▸ **WORK REQUEST**
Each line of the records containing "computer" is to be copied out and returned.

▸ **EXCERPTED DATA**
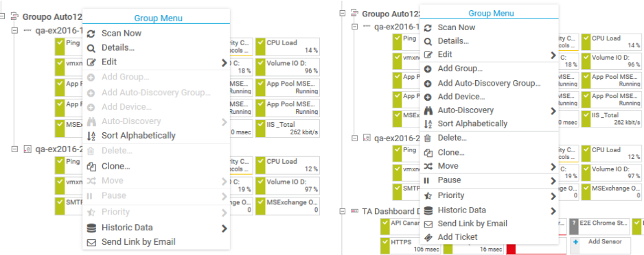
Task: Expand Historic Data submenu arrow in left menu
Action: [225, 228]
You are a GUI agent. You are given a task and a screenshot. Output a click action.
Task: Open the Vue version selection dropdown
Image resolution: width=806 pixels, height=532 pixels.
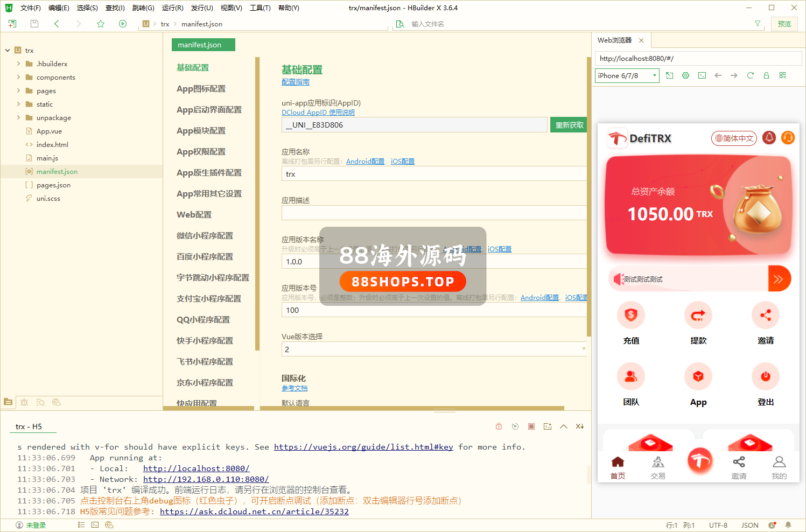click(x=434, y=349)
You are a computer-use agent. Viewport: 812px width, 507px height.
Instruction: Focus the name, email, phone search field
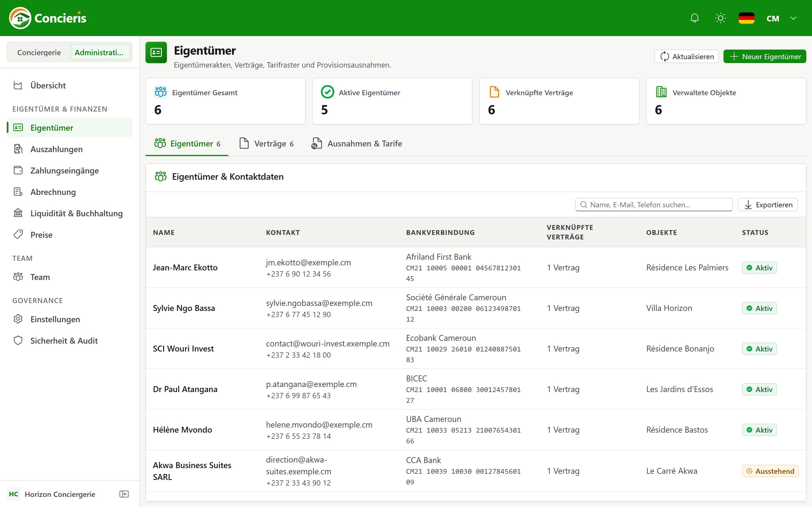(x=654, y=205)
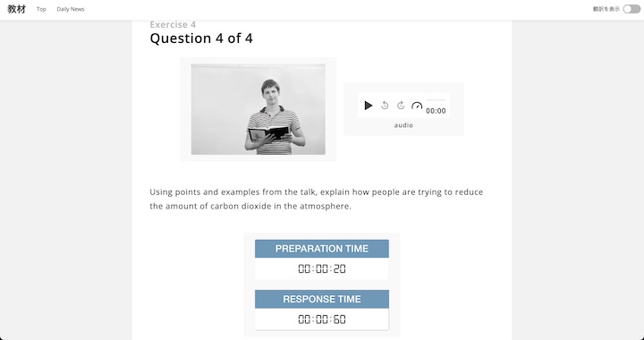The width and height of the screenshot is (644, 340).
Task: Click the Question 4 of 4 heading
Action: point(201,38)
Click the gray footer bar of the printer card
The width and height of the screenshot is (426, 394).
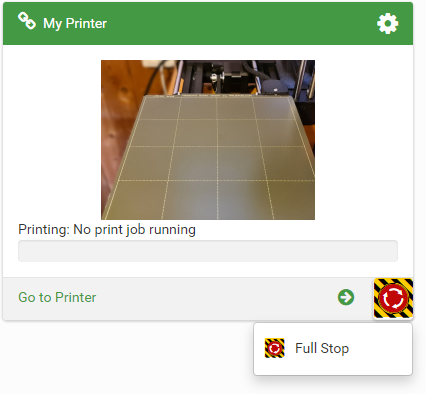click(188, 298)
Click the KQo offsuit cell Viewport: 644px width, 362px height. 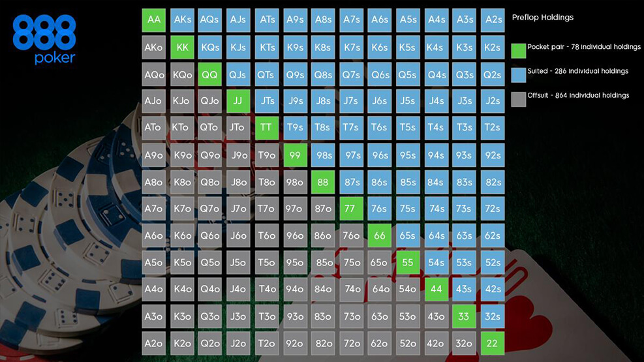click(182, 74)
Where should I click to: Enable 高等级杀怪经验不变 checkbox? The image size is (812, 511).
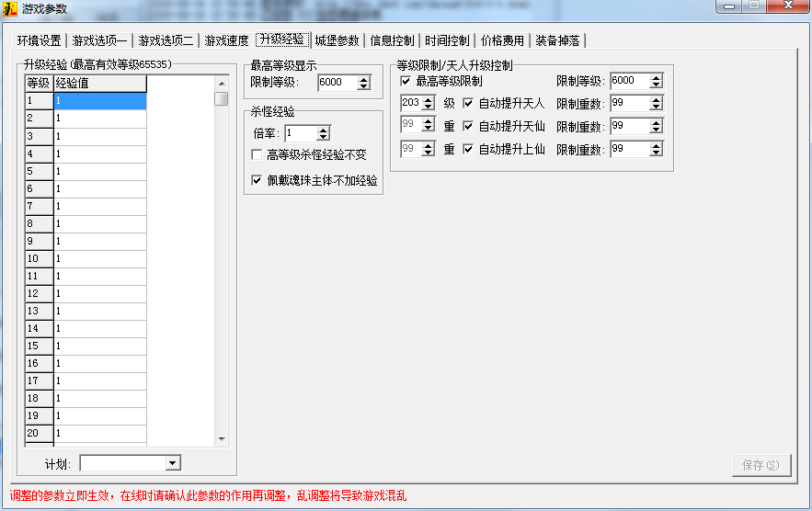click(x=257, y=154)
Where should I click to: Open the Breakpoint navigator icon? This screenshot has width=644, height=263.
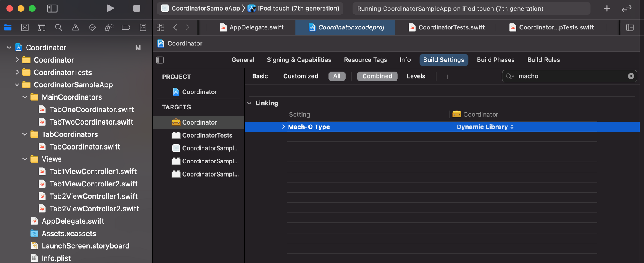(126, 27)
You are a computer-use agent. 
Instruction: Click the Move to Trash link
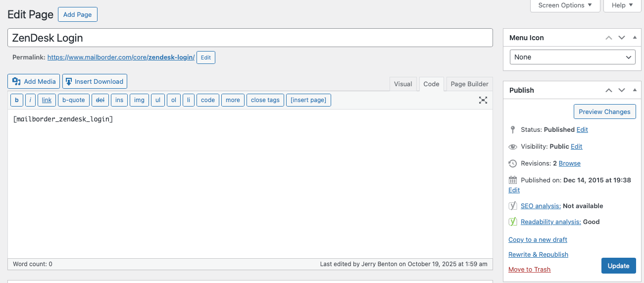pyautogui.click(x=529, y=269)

--

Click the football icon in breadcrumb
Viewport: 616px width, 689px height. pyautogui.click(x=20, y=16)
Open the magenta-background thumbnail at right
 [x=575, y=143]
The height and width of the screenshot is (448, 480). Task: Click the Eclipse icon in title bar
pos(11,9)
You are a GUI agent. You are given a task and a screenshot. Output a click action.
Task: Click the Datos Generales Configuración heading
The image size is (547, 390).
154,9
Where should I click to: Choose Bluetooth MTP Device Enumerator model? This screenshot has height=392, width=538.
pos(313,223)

--

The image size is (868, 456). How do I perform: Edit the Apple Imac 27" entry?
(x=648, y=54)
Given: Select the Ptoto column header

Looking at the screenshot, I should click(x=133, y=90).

▸ **TASK SOLUTION**
You are a computer-use agent. Viewport: 812px width, 507px height.
You are a computer-use agent. 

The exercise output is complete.